L’INSERM pousse la recherche sur l’embryon

Publié le : 18 juin 2014
Le comité d’éthique de l’INSERM (institut national de la santé et de la recherche médicale) a publié un rapport intermédiaire formulant des propositions pour développer la recherche sur l’embryon en France.

Ce rapport constate que la levée de l’interdiction l’été dernier « n’a pas suffit ». « Cinq projets de recherche dont la finalité concernait l’embryon humain ont été autorisés depuis 2006 en France, aucun depuis 2008 ». Il regrette un « contexte règlementaire et éthique fait d’incertitude, de malentendus voire de confusion au cours de vingt dernières années », en particulier « la considération presque exclusive des recherches faites à partir de cellules prélevées sur l’embryon, au détriment des recherches dont la finalité peut bénéficier à l’embryon lui-même et aux personnes qui sont à son origine »

Pour le comité d’éthique de l’INSERM il est nécessaire d’intensifier cette recherche sur l’embryon pour  améliorer les techniques de PMA, tout en jugeant « souhaitable » de réduire le nombre d’embryons créés en laboratoire. En effet, en 2011, 282 353 embryons ont été conçus par FIV alors que seulement 7% d’entre eux ont abouti à des naissances.  Sur ces 282 353 embryons, près de la moitié n’ont été ni transférés (in utero) ni congelés. Sur les 88 848 embryons qui ont été transférés directement après une FIV, seulement 14,9% ont donné naissance à un enfant dans 14,9% des cas ; sur les 62 680 embryons qui ont été  congelés, le taux de réussite a été de 6,6%.
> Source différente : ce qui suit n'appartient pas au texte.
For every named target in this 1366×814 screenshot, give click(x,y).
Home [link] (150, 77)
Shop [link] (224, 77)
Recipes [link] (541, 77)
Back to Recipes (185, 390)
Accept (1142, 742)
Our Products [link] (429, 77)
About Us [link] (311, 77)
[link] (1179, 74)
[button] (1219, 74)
Enfin, parmi les propositions du rapport, figure celle de l’assouplissement des « procédures de consentement au type d’embryon donné à la recherche » que doivent signer les couples qui ont recours à la PMA, de sorte qu’ils puissent donner leurs embryons « surnuméraires » à une ou plusieurs catégories de recherches au lieu d’un projet précis. 

Notes de Gènéthique :

 

 ·         « Cinq projets de recherche dont la finalité concernait l’embryon humain ont été autorisés depuis 2006 en France, aucun depuis 2008 ».
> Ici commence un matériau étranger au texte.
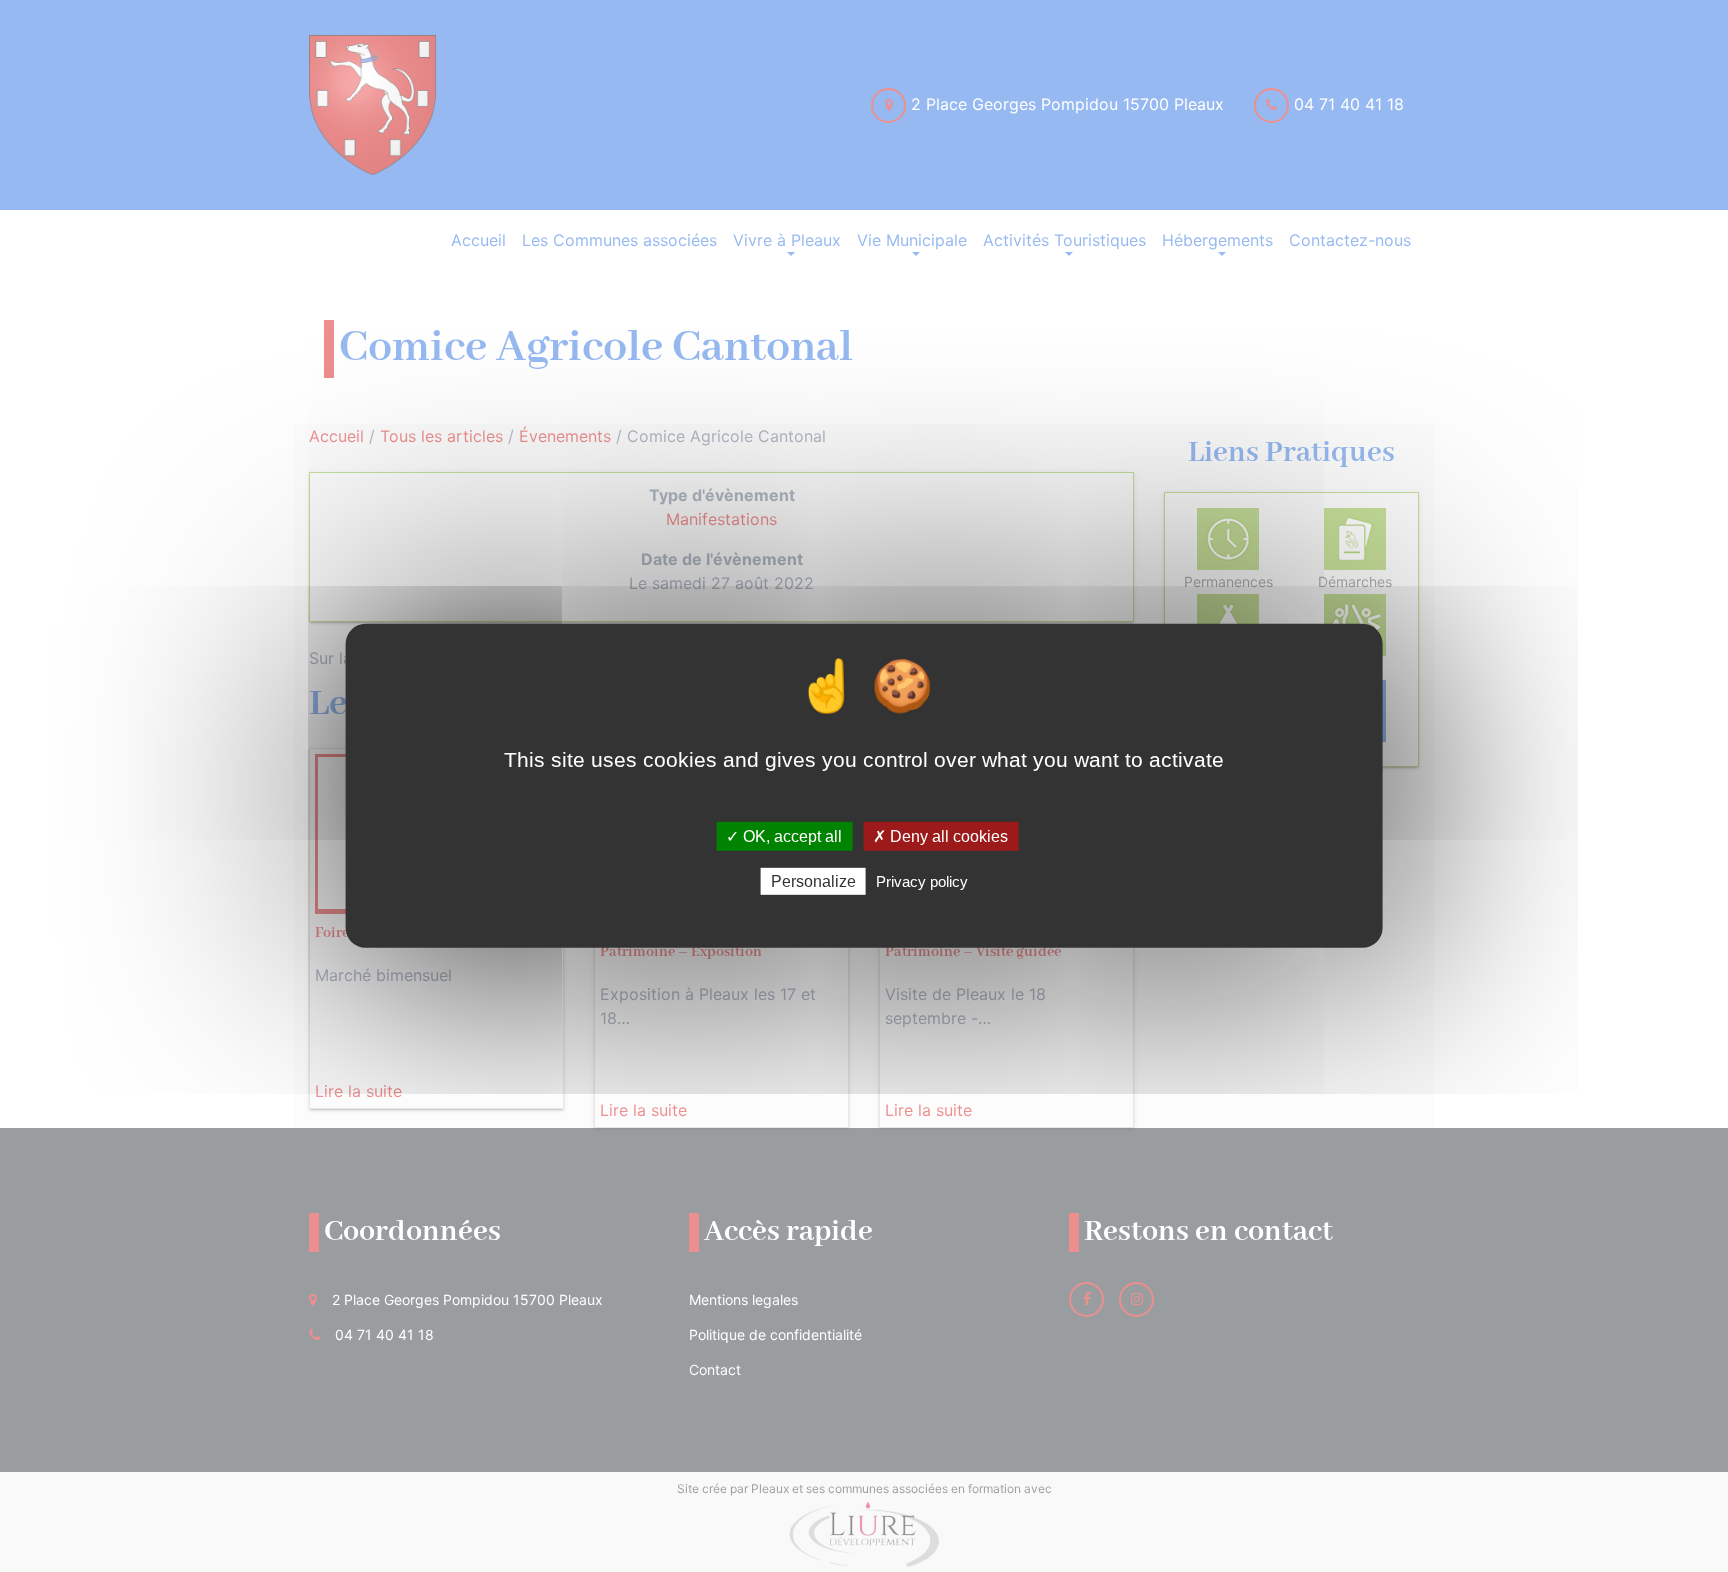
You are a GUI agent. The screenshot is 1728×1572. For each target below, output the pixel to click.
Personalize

Le conseil d’éthique de l’INSERM fait référence ici aux seules ETUDES sur l’embryon qu’il faut distinguer des RECHERCHES sur l’embryon.  Les Etats généraux de la bioéthique de 2008 précisaient la distinction « le qualificatif « d’études sur l’embryon » s’applique à la possibilité donnée par la loi de 1994 d’observer, sans les manipuler, des embryons destinés à être transférés in utero dans le cadre de projets parentaux de couples. La loi de 2004 maintient la distinction entre études (ne portant pas atteinte à l’intégrité de l’embryon) et recherches sur l’embryon et les cellules embryonnaires. Les études sont permises à titre exceptionnel, et ne peuvent être entreprises si elles ont pour objet ou risquent d’avoir pour effet de modifier le patrimoine génétique de l’embryon, ou si elles sont susceptibles d’altérer ses capacités de développement (R. 2141-17, décret du 22 décembre 2006 relatif à l’AMP et au don de gamètes). »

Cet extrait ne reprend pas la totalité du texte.